A ce point là il avait commencé à se sentir vraiment mal, avait envisagé la possibilité de retourner chez l’Uchiha pour… -pour quoi ? Pour s’expliquer alors que lui même aurait été bien en peine d’éclaircir ce qui se passait dans son propre cerveau ?-,et avait immédiatement renoncé à l’idée face à la perspective d’avoir à se tenir face à Sasuke.
Il était finalement sortit par la fenêtre sans prendre la peine de verrouiller la porte, et après avoir erré pendant une durée indéterminée sur les toits de Konoha ses pas l’avaient menés jusqu’à la fenêtre de Sakura. Qui du premier regard avait été capable de dire qu’il s’était battu avec le crétin.
Une vague de panique l’envahit, et il se demanda si elle était capable de deviner le reste.
Avec un soupire accablé Sakura fit un pas en arrière, ce qui était clairement une invitation à entrer, et Naruto obtempéra en silence.
« Naruto… Ton nez est cassé. N’importe qui devinerait que tu t’es battu. »
Avec une pointe de gène et un glapissement horrifié Naruto passa sa main sur son visage. Le Kyuubi avait ressoudé la blessure presque immédiatement, et dans… le feu de l’action il avait complètement oublié.

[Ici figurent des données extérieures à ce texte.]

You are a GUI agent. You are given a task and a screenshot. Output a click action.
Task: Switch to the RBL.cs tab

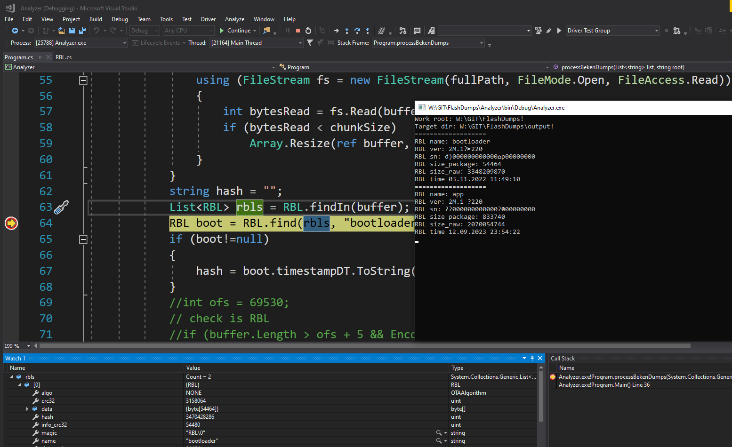tap(64, 57)
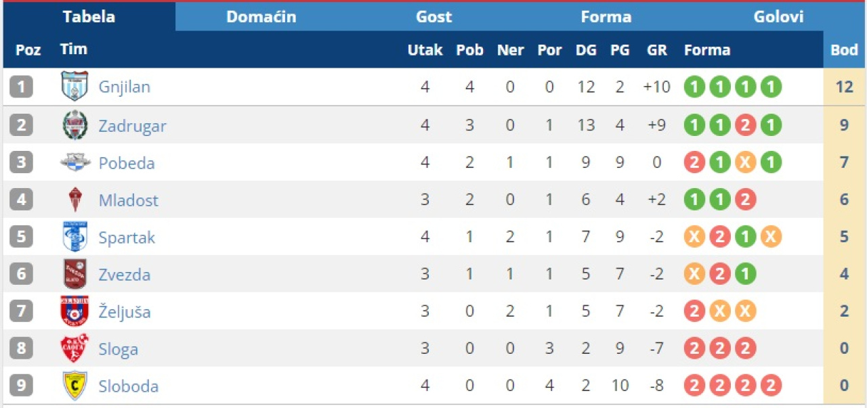Click the Pobeda club emblem
Screen dimensions: 867x408
pyautogui.click(x=75, y=162)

Et évidemment ce connard de Sasuke avait omis de l’informer que son nez ne s’était pas été ressoudé droit. Et puis d’abord, comment Sakura savait-elle que c’était Sasuke ???

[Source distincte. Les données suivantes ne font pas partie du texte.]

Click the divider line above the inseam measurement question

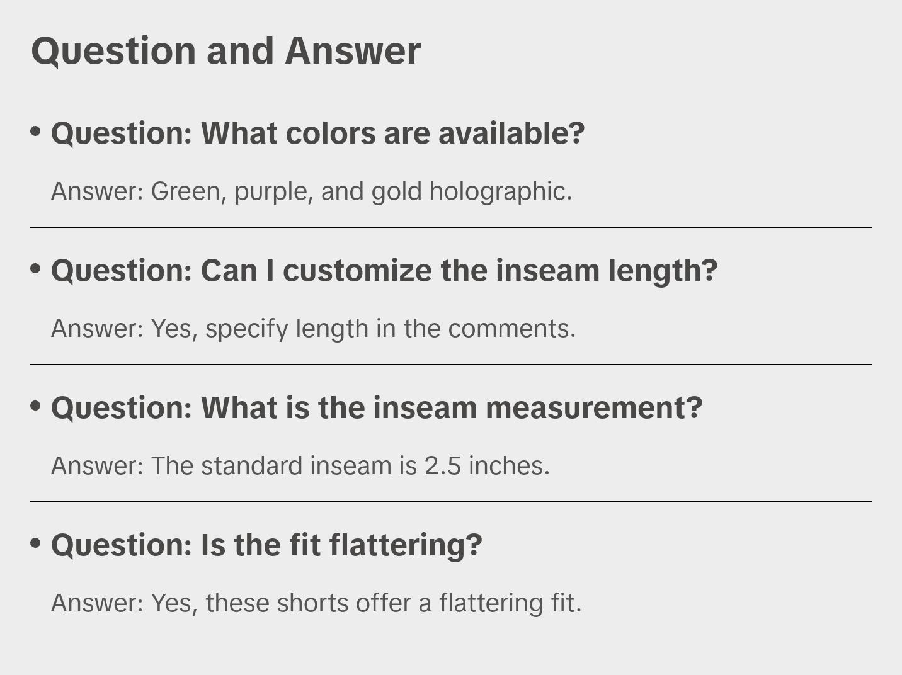pos(450,365)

« Dis-moi que tu peux faire quelque chose Sakura… Je t’en supplie… Mon nez !!! »
Sakura lui jeta un regard en coin avant d’aller passer un pull par dessus son débardeur qui ne laissait que très peu de place à l’imagination.
« Parfois je me demande comment tu as bien pu passer anbu Naruto… Tu mériterais que je te laisse comme ça. » Quoi ??? « Vous êtes vraiment irrécupérable tout les deux. Quel mot de “convalescence” as-tu du mal à comprendre Naruto ? Et tu penses qu’avec ce que Sasuke est en train de vivre vous bagarrer comme des chiffonniers est une idée intelligente ? Assied-toi. »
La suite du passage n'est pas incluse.